『ロマネスコ』  2008年2月

多少はフラクタル・オブジェクトを意識している者なら 「なんだぁ? これは?!」 と誰しも仰天しそうな,自然の不思議な造形。目にした瞬間に 「フィボナッチのらせん」 が念頭をかすめた ----- フィボナッチ数列も確か由来は植物学だった?

     大きさは直径が 15cm 程度。  (コピペ可: 画像は,教材としてなら引用なしで自由にご利用ください。) 



 2月のある暖かい日に京都府立植物園で見かけ,家にデジカメを取りに帰って写真をとったのだが,名前を確かめてくるのを忘れた。その夜,元同僚の植物の先生に画像を添付して問い合わせたところ,メールの中継を頼んだ,何事にも目を輝かせる経理担当の若い女性が,ネット上で自分で調べてその日のうちに返信してくれて,「ロマネスコ」 という,カリフラワやブロッコリと同類の食用野菜であることがわかった。 イタリア語で 「ブロコリ・ロマネスコ」 と言うそうだ。(後日,彼女の友人から聞いたところでは,実は彼女,毎年ロシア語の通訳として外国出張に雇われる外国語達者だそうな。未開の地への調査探検か公用旅券の政府派遣ならいざ知らず,通訳同伴の外国出張なんぞ,めったなことで行けるものではないから,よほどロシア語に堪能で重宝されているのだろう。写真を見ただけで 「ロマネスコ・ブロッコリ」 を探しあてた技量は大したものである。)

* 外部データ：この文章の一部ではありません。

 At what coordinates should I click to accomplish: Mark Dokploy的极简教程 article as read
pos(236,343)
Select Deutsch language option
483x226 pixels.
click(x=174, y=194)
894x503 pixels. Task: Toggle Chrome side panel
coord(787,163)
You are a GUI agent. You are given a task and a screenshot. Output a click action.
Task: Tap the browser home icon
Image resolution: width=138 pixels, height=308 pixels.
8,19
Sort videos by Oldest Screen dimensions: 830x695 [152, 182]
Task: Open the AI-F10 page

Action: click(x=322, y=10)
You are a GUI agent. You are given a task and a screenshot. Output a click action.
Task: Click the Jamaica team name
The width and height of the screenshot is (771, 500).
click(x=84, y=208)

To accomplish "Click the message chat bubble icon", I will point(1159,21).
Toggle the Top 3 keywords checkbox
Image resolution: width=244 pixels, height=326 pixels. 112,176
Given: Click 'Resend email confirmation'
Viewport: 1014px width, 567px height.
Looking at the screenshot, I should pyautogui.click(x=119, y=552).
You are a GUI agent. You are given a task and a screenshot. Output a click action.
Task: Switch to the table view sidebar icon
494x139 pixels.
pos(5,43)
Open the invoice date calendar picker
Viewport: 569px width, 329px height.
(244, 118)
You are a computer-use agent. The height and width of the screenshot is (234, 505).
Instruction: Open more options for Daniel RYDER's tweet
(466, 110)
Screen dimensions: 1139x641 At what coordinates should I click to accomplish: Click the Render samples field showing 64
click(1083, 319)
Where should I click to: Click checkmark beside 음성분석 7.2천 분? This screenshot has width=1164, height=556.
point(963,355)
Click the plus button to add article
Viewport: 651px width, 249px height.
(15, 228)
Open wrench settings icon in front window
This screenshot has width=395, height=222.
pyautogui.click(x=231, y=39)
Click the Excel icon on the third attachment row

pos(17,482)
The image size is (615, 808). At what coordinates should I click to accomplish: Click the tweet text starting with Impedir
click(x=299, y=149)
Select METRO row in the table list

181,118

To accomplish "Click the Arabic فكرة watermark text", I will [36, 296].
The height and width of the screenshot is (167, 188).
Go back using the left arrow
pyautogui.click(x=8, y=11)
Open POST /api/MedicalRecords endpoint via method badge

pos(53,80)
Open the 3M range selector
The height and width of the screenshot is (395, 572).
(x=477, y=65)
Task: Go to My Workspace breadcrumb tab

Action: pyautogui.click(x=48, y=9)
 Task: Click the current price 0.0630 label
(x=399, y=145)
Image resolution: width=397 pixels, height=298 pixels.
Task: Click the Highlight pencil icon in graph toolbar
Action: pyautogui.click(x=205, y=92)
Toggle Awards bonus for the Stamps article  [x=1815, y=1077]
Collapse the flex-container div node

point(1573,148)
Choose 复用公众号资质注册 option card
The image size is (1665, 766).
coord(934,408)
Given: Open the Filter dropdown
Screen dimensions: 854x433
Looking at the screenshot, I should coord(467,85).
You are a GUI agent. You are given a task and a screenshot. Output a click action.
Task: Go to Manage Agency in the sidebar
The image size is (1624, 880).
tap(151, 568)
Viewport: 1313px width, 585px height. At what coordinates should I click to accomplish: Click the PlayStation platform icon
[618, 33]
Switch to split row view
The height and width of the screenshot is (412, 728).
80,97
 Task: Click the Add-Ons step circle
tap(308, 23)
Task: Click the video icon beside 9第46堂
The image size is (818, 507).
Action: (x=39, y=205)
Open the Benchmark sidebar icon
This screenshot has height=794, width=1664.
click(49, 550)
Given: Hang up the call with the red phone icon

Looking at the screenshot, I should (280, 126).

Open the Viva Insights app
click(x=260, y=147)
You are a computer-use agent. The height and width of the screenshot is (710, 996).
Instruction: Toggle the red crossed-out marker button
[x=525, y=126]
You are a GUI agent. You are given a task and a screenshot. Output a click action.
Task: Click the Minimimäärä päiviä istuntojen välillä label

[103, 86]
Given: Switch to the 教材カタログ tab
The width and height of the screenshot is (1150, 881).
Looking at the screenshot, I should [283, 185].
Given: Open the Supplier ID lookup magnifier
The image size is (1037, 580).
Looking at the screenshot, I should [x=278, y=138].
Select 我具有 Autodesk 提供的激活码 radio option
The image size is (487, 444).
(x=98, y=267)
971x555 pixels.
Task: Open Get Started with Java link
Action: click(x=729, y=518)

 「フラクタル」 「ブロッコリ」 をキーワードにして検索したら,すぐに見つかったという。これは自分では思いつかなかった。現物を目にしたときの感激のあまり,自分が 「最初の発見者にちがいない」 という思い上がりもあって,よもやネット上に出まわっているとは思わなかったのだ。野菜なら,とっくの昔に世界中で何人ものフラクタル屋さんが気がついてネット上に流していても,ちっとも不思議ではない,みごとな造形だ。

 数日後に,彼女の家の近くのスーパーで 「渦巻きブロッコリ」 と名づけて売られているのを見つけたと,知らせてくれた。ただし,彼女,野菜嫌いの ずばり肉食女子! 「先生に食べさせようかと思ったけど,これほど美しくなかったから買わなかった...」 とか何とかあやしいものだが,それはさておき,買ってきてもさてどこから食べ始めるか,目移りして迷うに違いないし,何よりも少しでもフラクタルをかじった者なら,かじってしまうのが恐れ多い姿をしている。

 そう言えば 「FRACTALS」 という教材ビデオで,マンデルブロー博士がカリフラワを手にし,少しずつ裂いていきながら対談している場面があった。(それにヒントを得て,自分の教材にカリフラワより少し安いブロッコリを使って撮影したのが下の図)  もし博士がロマネスコを手にしていたら,演出効果満点だったろうに惜しかった。